Monday, December 17, 2007

Ribena for grown-ups

I've just had the satisfaction of bottling my very first batch of home-brewed wine. It's a blackberry wine, it's a glorious colour and it tastes divine. I also have the additional smugness of knowing that every single piece of fruit in the batch was picked by me either in my garden or from the wild brambles that surround the fields where I walk my dogs.

Making my own wine is one more step towards my ultimate goal of sourcing all of my food and drink. During my childhood I enjoyed the kind of lifestyle that Hugh Fearnley-Whittingstall and his middle class downsizers now promote as the ideal. But we didn't do it to save the planet, or to be ethical, or to promote food awareness. We lived that way because it was cost-effective. We weren't poor - my parents owned their own house - but my dad's police wage wasn't exactly Fat Cat pay either. So we economised. We grew a lot of our own veg or bartered with local farmers. We kept bantams for eggs. And we shot most of the meat we ate. It was mostly rabbit and wood pigeon but we also enjoyed pheasant, woodcock, snipe and an occasional duck. And because Dad and my brothers Andrew and Jake were keen fishermen, our table was also regularly visited by trout, sea bass, pollack, gurnard and the freshest mackerel you've ever tasted. To top up this smorgasbord of wild larder produce, we also scoured rockpools for winkles and cockles and brought home mats of mussels from the local beaches. And to accompany the food, Dad brewed his own beer and wine and seemed to develop ever weirder flavours as time went on. I mean ... mincemeat wine? But somehow they all worked and I promised myself that one day I would learn the arcane arts of winemaking ...

These days, I source all of my meat from local suppliers and either grow my own veg or buy organic from local farmers' markets.
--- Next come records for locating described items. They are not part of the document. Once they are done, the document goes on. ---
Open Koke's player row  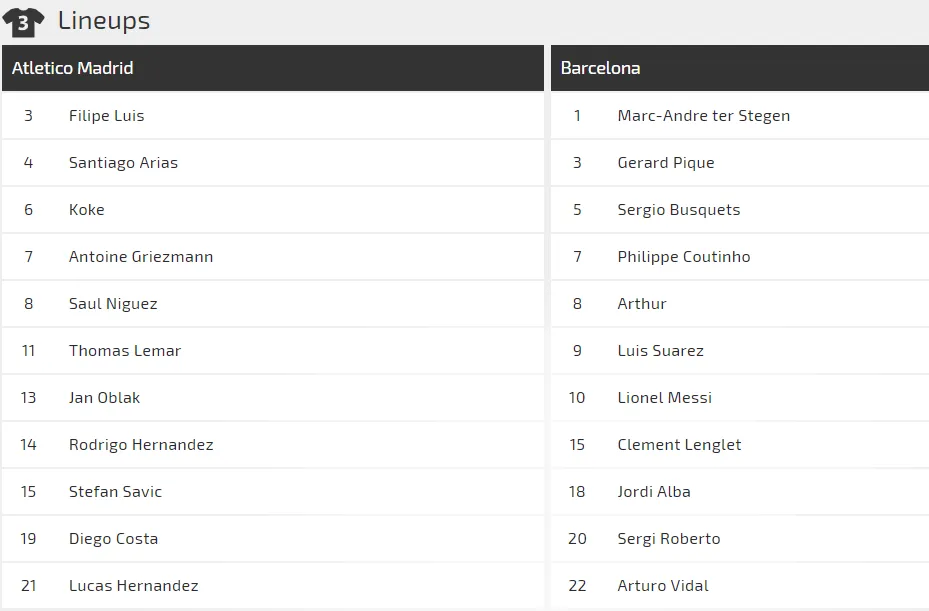pyautogui.click(x=273, y=210)
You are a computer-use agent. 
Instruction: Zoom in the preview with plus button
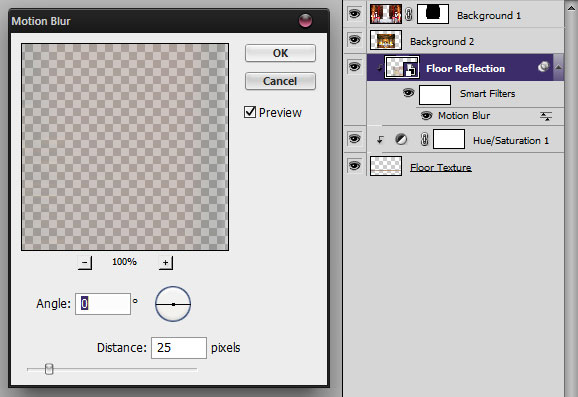point(166,262)
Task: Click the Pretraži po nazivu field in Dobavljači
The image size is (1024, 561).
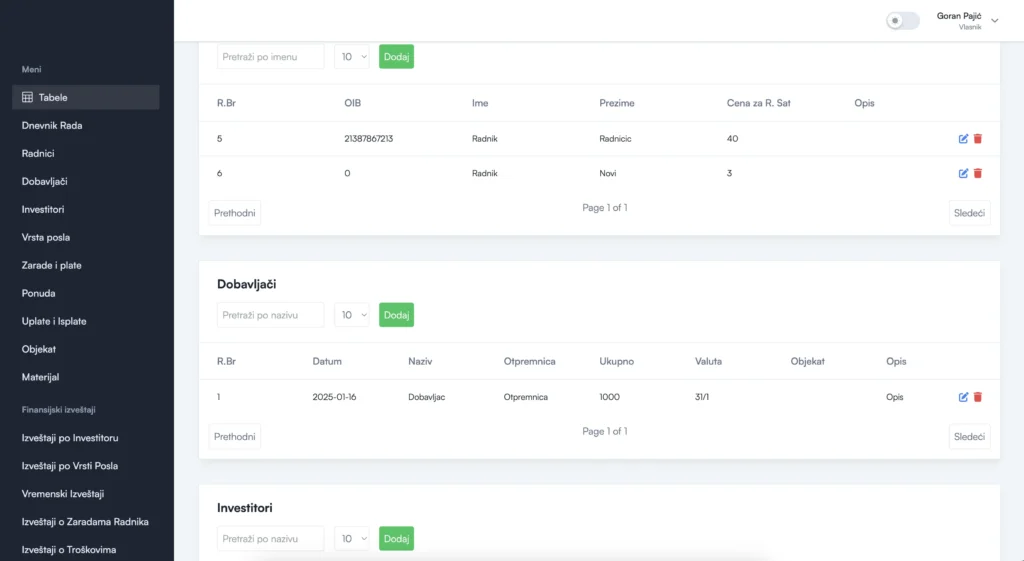Action: pyautogui.click(x=270, y=315)
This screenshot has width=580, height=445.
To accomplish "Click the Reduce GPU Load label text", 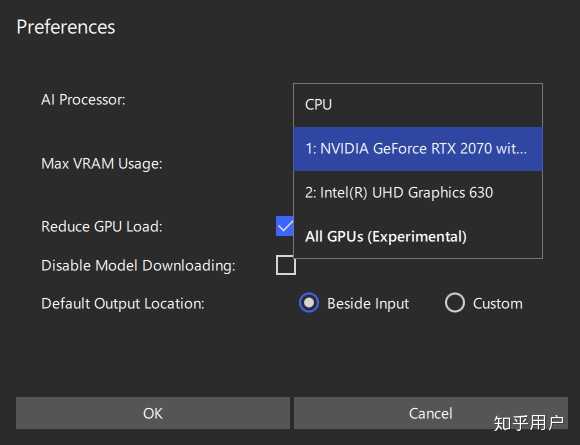I will pos(102,226).
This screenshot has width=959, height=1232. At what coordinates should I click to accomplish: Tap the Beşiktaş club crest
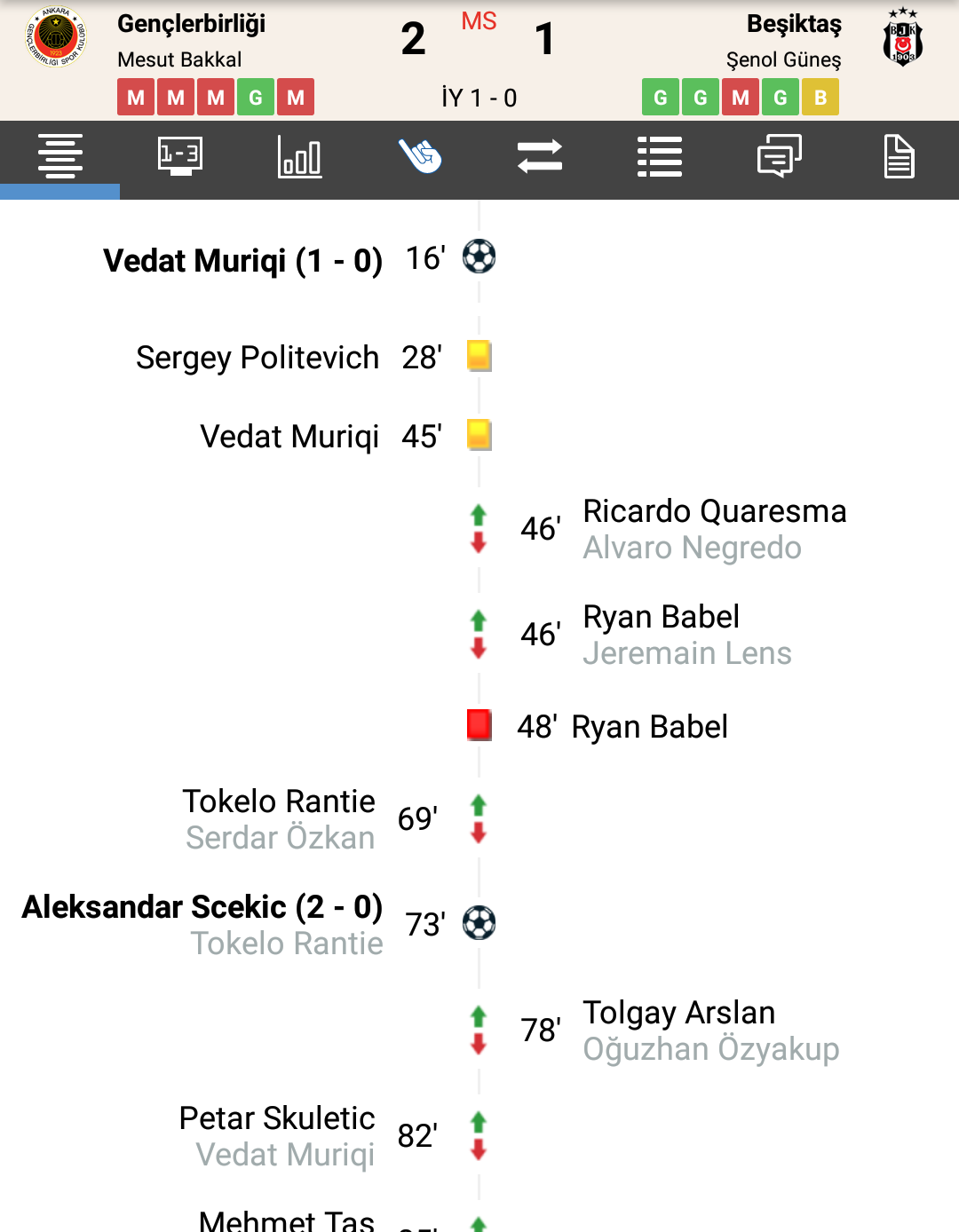click(x=903, y=37)
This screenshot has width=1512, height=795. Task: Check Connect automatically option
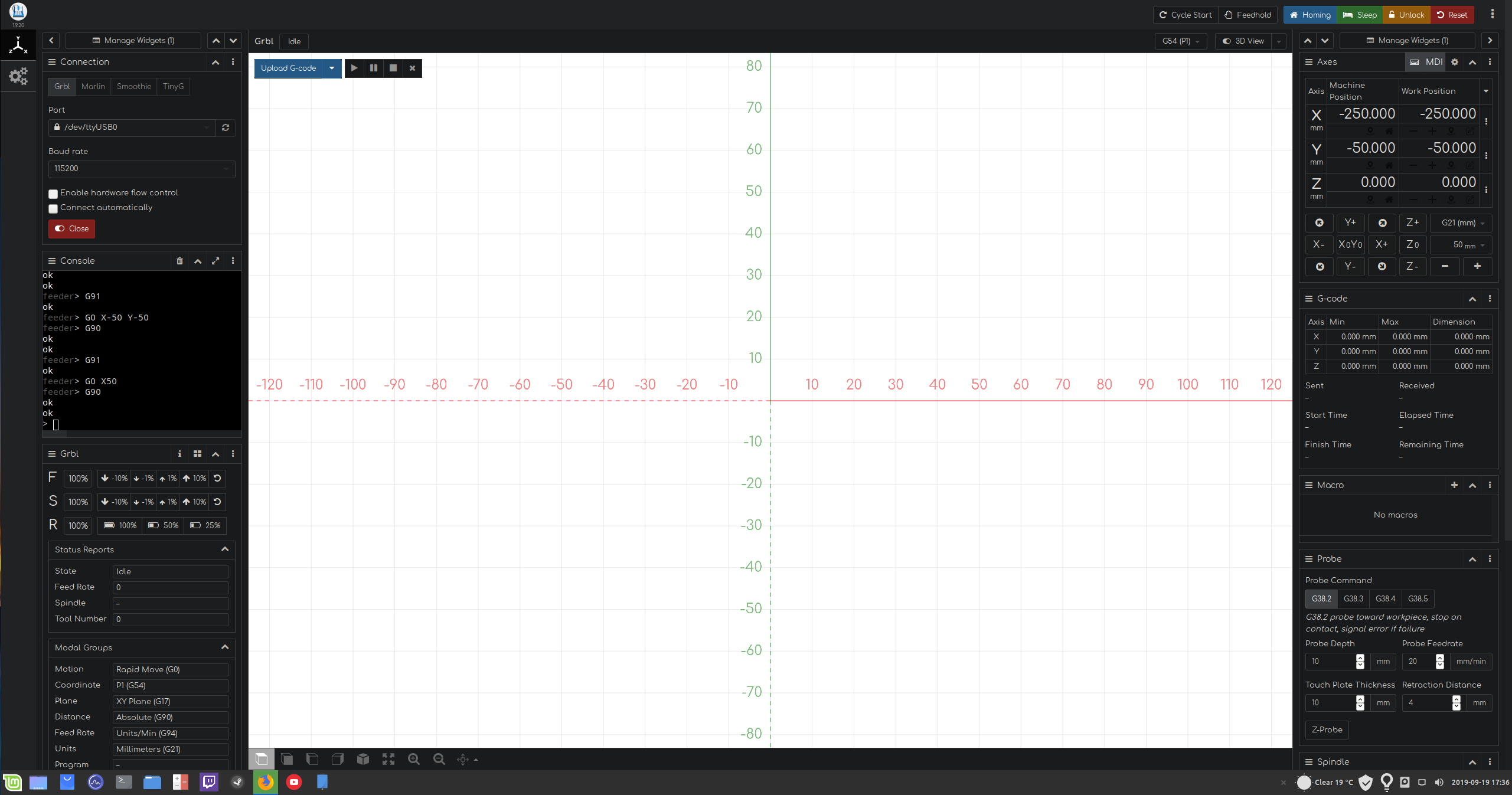pyautogui.click(x=53, y=208)
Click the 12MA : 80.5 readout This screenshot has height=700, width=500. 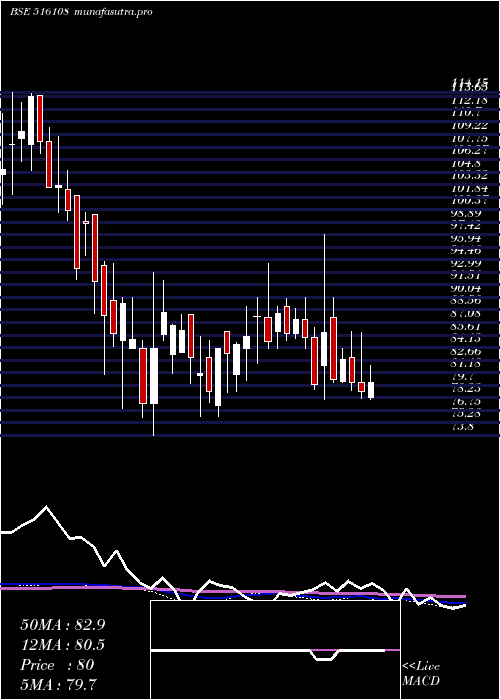[x=63, y=645]
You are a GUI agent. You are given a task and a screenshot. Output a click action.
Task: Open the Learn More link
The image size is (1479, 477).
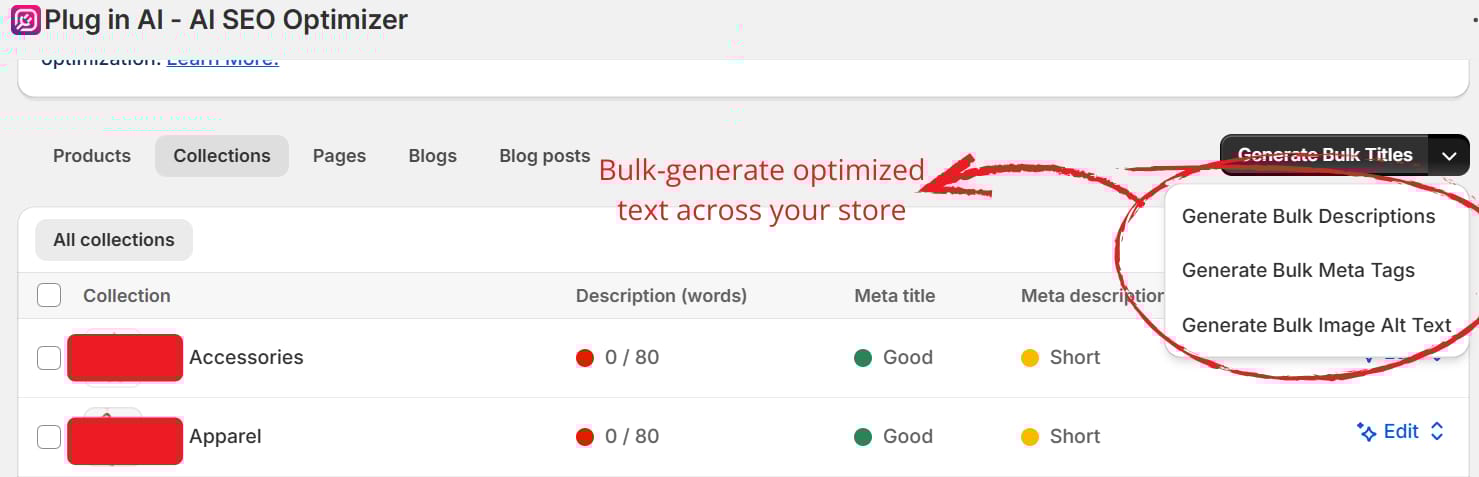[223, 61]
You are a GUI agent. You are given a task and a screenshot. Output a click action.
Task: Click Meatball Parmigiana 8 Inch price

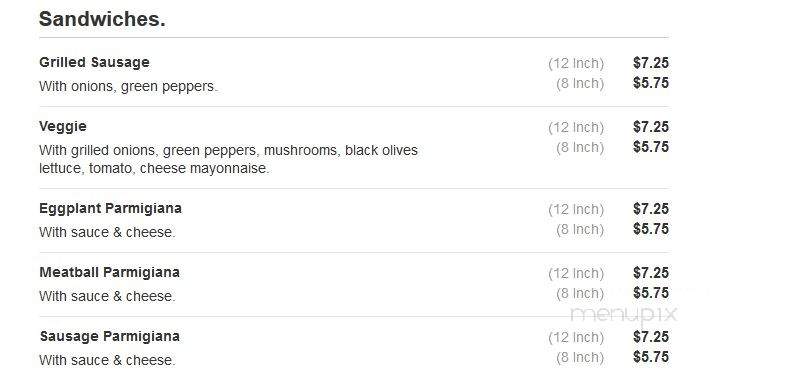click(x=651, y=293)
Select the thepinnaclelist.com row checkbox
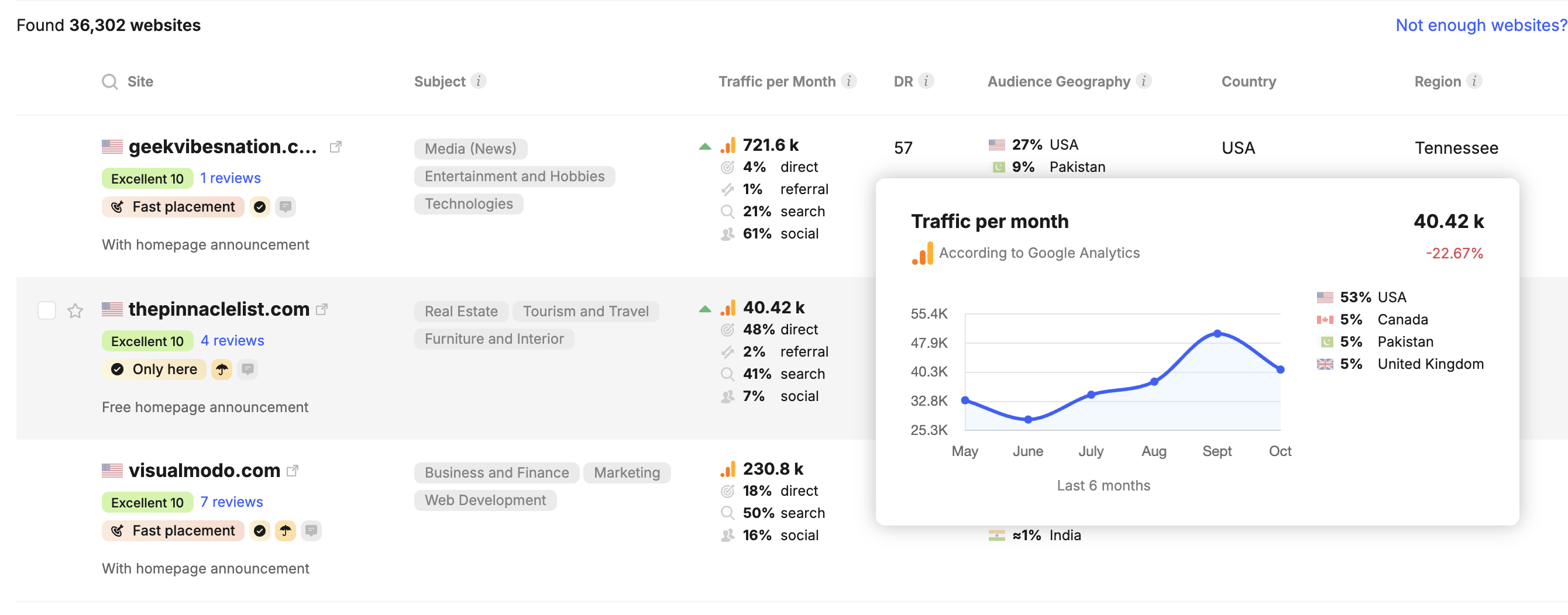The width and height of the screenshot is (1568, 615). tap(47, 310)
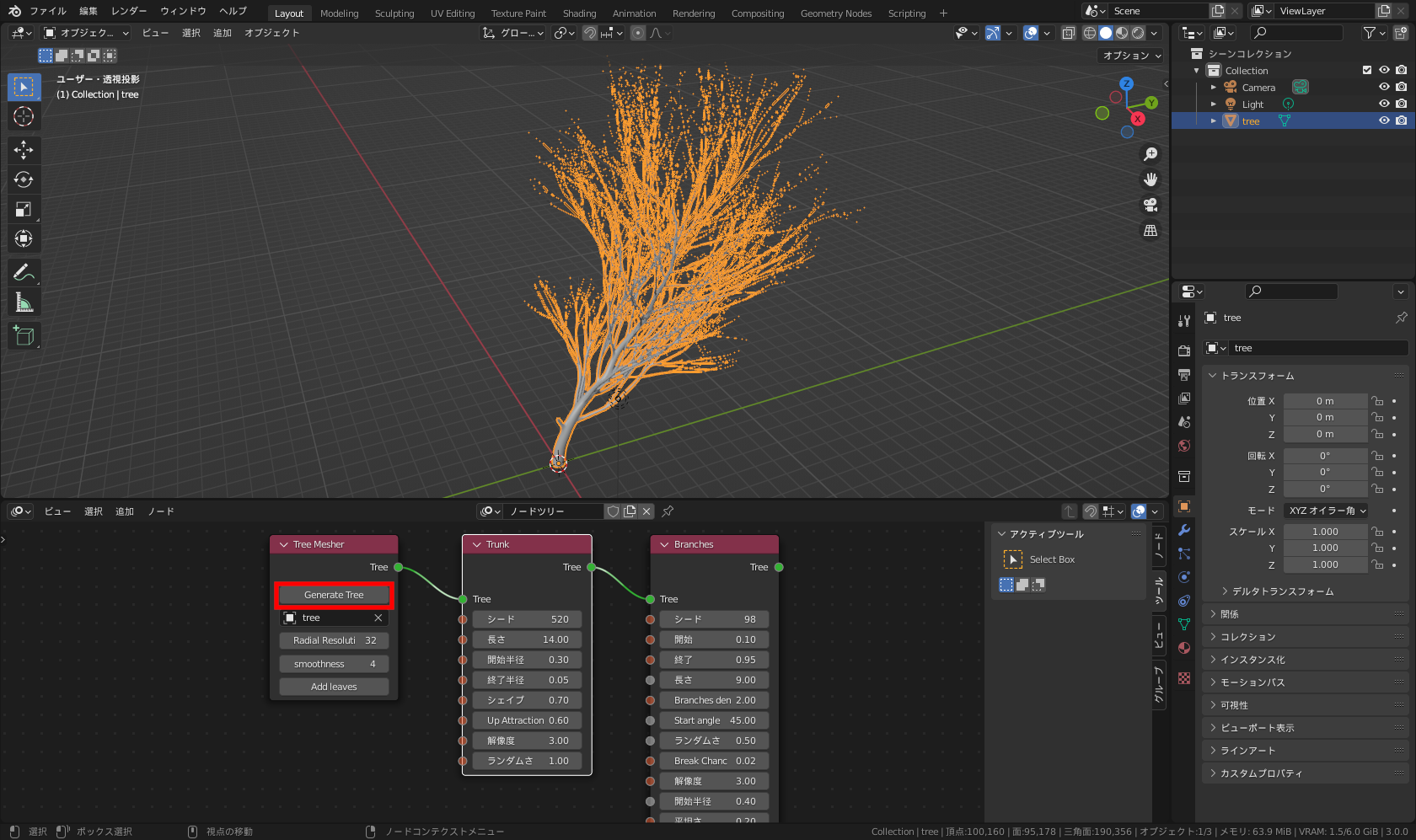Select the Rotate tool
This screenshot has height=840, width=1416.
pos(24,179)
I've got myself a greenhouse this year so I'm looking at growing my own peppers, chillies and other exotic produce in 2008. I already have a variety of fruit trees, a rhubarb patch, blackberries, raspberries, grape vines, gooseberries, quinces and a hazelnut tree. So I'm getting to be pretty self-sufficient. The only things missing are the chickens (not really practical with my dogs, the large number of local foxes and the dozens of huge red kites that hover hungrily overhead every day) and the alcohol. So I get my eggs from someone who does keep chickens and ducks and I've started brewing.

I couldn't believe how easy it is! You can make wine from just about anything. Really. Anything. Teabags. Raisins. Beetroot and parsnips. Oranges. Parsley and rice (honest). Even onions and potatoes. Apart from my blackberry batch, I also bottled a demijohn's worth of rich, sweet, golden oak leaf wine (see photo above). Yes, that's right. Wine made from oak leaves. And it tastes great! I found the recipe in a wonderful old paperback by the master of home wine-making, the appropriately named Mr C J J Berry. First Steps in Winemaking is easy to follow and very informative. And, most importantly, aimed at the rank amateur. I commend it to you. And I also ask you to consider giving winemaking a go. The set up costs are minimal - it's under a tenner for a demijohn, some sugar, some yeast and whatever flavouring you're going to use - and voila! three months later you have 4-6 bottles of tasty wine. It's not even as if there's any real work involved either. Mr Yeast does all of that for you. And believe me, there is a real thrill watching those little bubbles popping up through the airlocks. Yeast eats sugar and coverts half to carbon dioxide and half to alcohol ... so for every bubble, an equal amount of booze is being made! Yay! Good old yeast.

Here's the set-up in my study. Four demijohns (one still has a crabapple wine brewing) and a fermenting bucket lurking beneath my easels. Total cost around £40 - but everything is reusable. And the three empty demijohns have just provided me with 18 bottles of wine.

So Christmas dinner this year will be spent in the company of an organic turkey, locally grown veg and home-brewed wine.

What's not to like about that?

1 comment:

Me said...

Felicity Kendal, Richard Briers, Paul Eddington and Penelope Keith have a lot to answer for!